Let's face it. Almost everyone could use a Mercedes-Benz Geländewagen. Its built-in ruggedness makes it ideal for climbing mountains, and its image as a global status symbol makes it a bold fashion statement everywhere. Problem is, the 2020 G-Class at $127,650. But there are cheaper ways to own one—like buying one of the dozens of Swiss military surplus G-Wagens a German dealer is now selling for under $20,000.
This Teutonic treasure trove of 34 two-door, military-spec trucks is being sold by Autohaus Lorinser, a specialty Mercedes dealer attached to the larger Lorinser tuning empire. It presumably acquired these vehicles from a Swiss government surplus sale for pennies on the dollar, as the country's armed forces are the process of exchanging their fleets of Radwood-era G 230s for modern G 300 diesel models. The original Geländewagen was built by Austrian conglomerate Steyr-Daimler-Puch (now Magna-Steyr) beginning in the 1970s; it was sold as the "Puch G" in certain markets, which is why you don't see a three-pointed star on the grilles or steering wheels here.

[Records of finding words and elements]
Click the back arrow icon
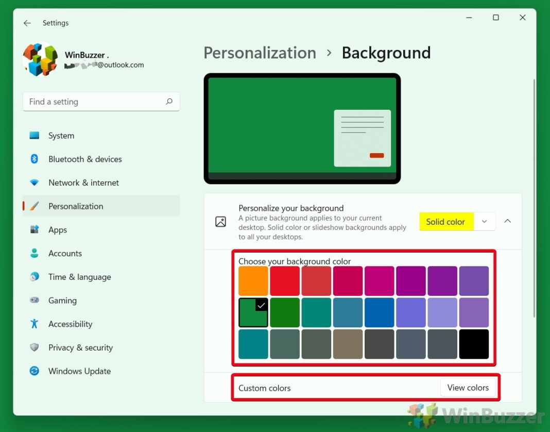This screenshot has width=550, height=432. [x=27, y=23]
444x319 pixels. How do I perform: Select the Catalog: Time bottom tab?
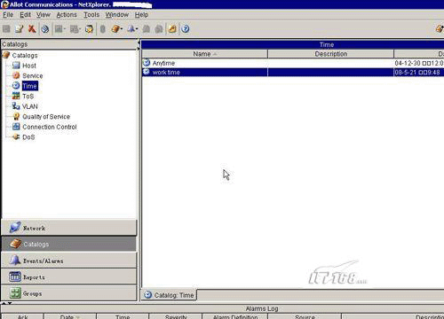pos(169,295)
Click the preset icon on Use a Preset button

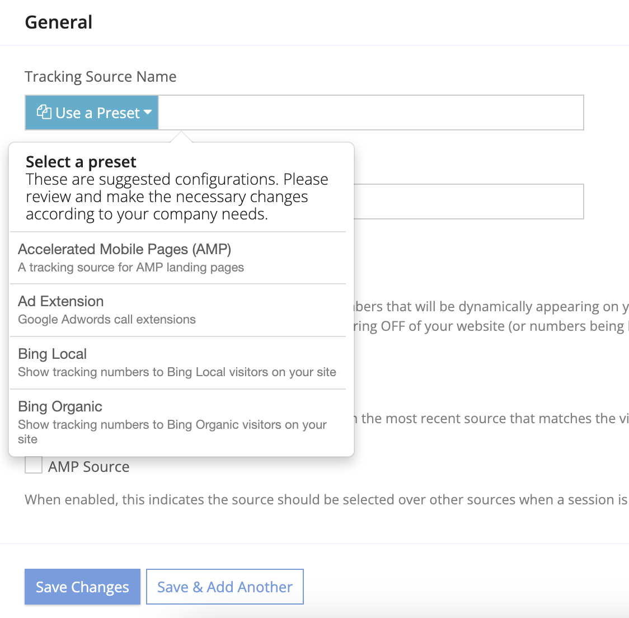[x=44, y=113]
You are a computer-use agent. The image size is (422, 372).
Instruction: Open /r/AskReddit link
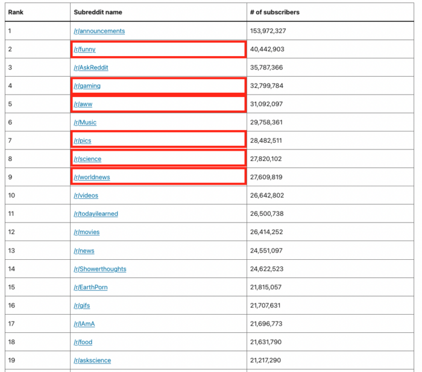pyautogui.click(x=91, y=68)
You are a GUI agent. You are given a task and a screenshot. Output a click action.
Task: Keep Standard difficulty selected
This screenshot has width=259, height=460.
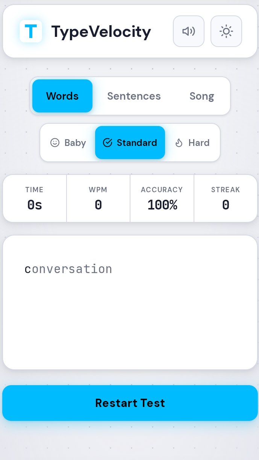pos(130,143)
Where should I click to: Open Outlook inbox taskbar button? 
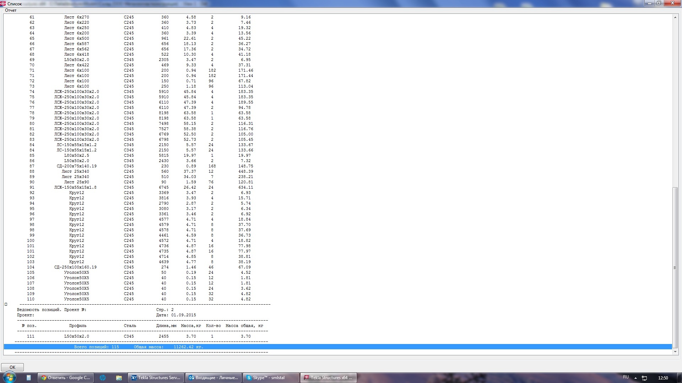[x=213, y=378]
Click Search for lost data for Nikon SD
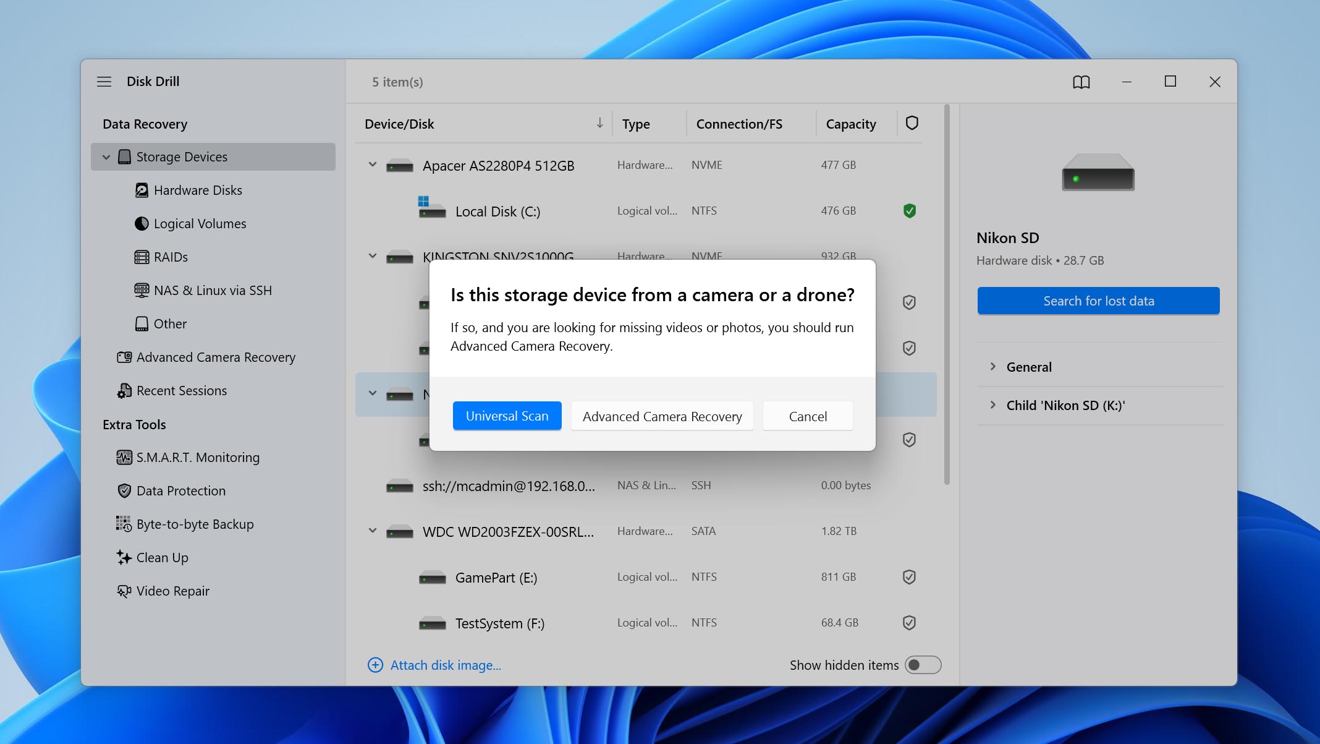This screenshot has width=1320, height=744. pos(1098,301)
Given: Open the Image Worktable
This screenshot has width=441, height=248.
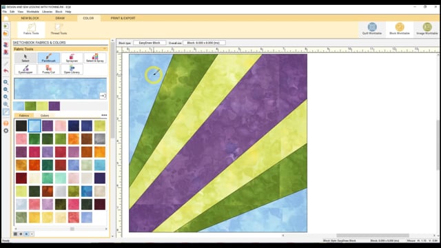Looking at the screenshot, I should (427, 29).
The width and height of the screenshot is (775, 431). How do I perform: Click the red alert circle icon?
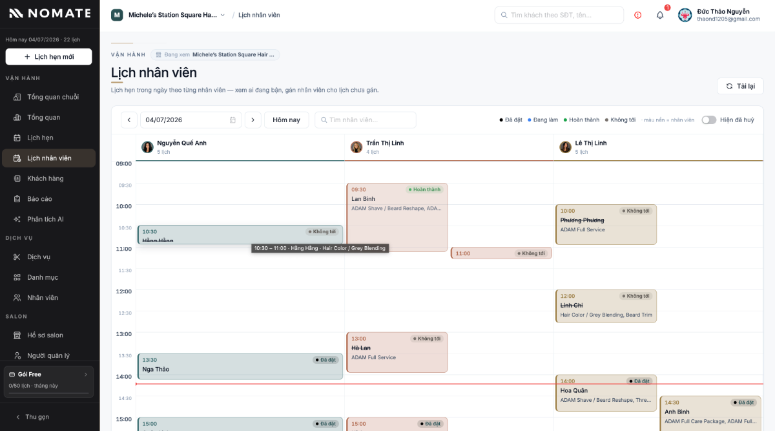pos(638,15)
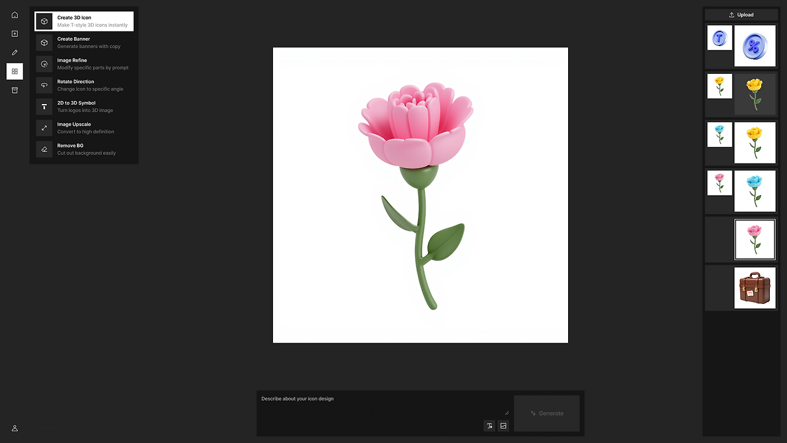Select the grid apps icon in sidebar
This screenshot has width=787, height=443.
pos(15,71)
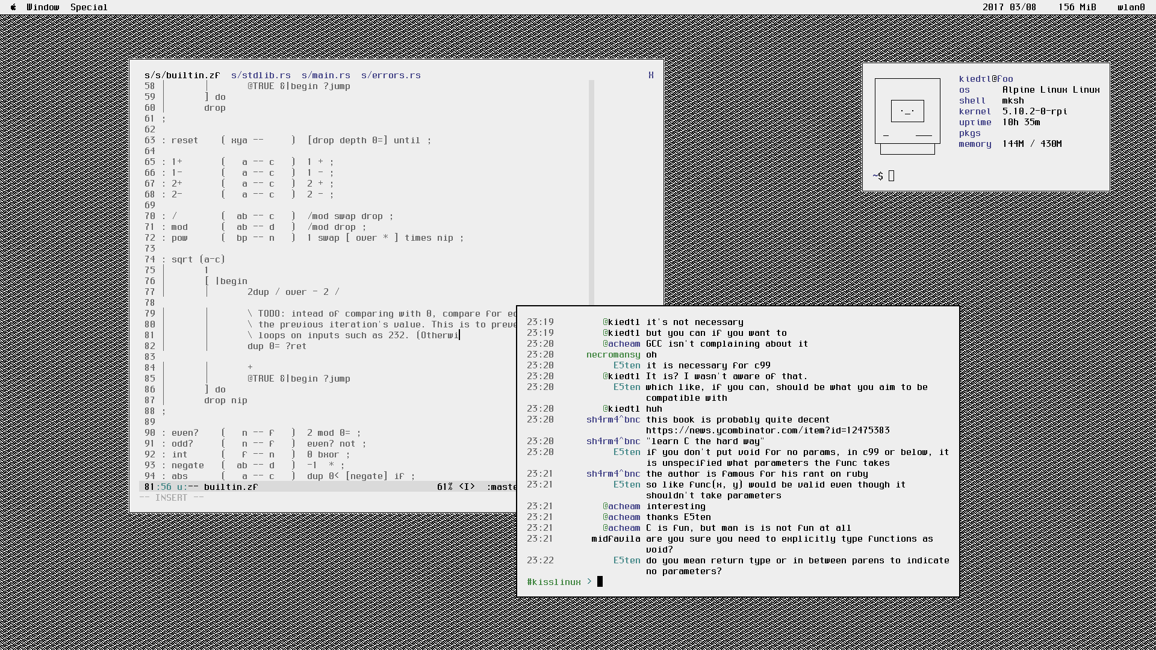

### [EXERCISE INSTRUCTIONS]
a) List every company the G-Wagen article names.
b) Turn the paragraph of the G-Wagen article that begins "This Teutonic treasure trove" into a short bulleted list of its main facts.
c) Transcribe everything in the G-Wagen article from "This Teutonic treasure" down to "steering wheels here.".
The records are separate material and have nothing to do with the G-Wagen article.

### [IN RESPONSE]
a)
- Mercedes-Benz
- Autohaus Lorinser
- Lorinser
- Steyr-Daimler-Puch
- Magna-Steyr

b)
- Autohaus Lorinser, a specialty Mercedes dealer linked to the larger Lorinser tuning business, is selling 34 two-door, military-spec trucks.
- It presumably bought them cheaply at a Swiss government surplus sale.
- Switzerland's armed forces are replacing their Radwood-era G 230s with modern G 300 diesel models.
- Austria's Steyr-Daimler-Puch (now Magna-Steyr) began building the original Geländewagen in the 1970s.
- In some markets it was sold as the "Puch G," so these trucks have no three-pointed star on the grille or steering wheel.

c)
This Teutonic treasure trove of 34 two-door, military-spec trucks is being sold by Autohaus Lorinser, a specialty Mercedes dealer attached to the larger Lorinser tuning empire. It presumably acquired these vehicles from a Swiss government surplus sale for pennies on the dollar, as the country's armed forces are the process of exchanging their fleets of Radwood-era G 230s for modern G 300 diesel models. The original Geländewagen was built by Austrian conglomerate Steyr-Daimler-Puch (now Magna-Steyr) beginning in the 1970s; it was sold as the "Puch G" in certain markets, which is why you don't see a three-pointed star on the grilles or steering wheels here.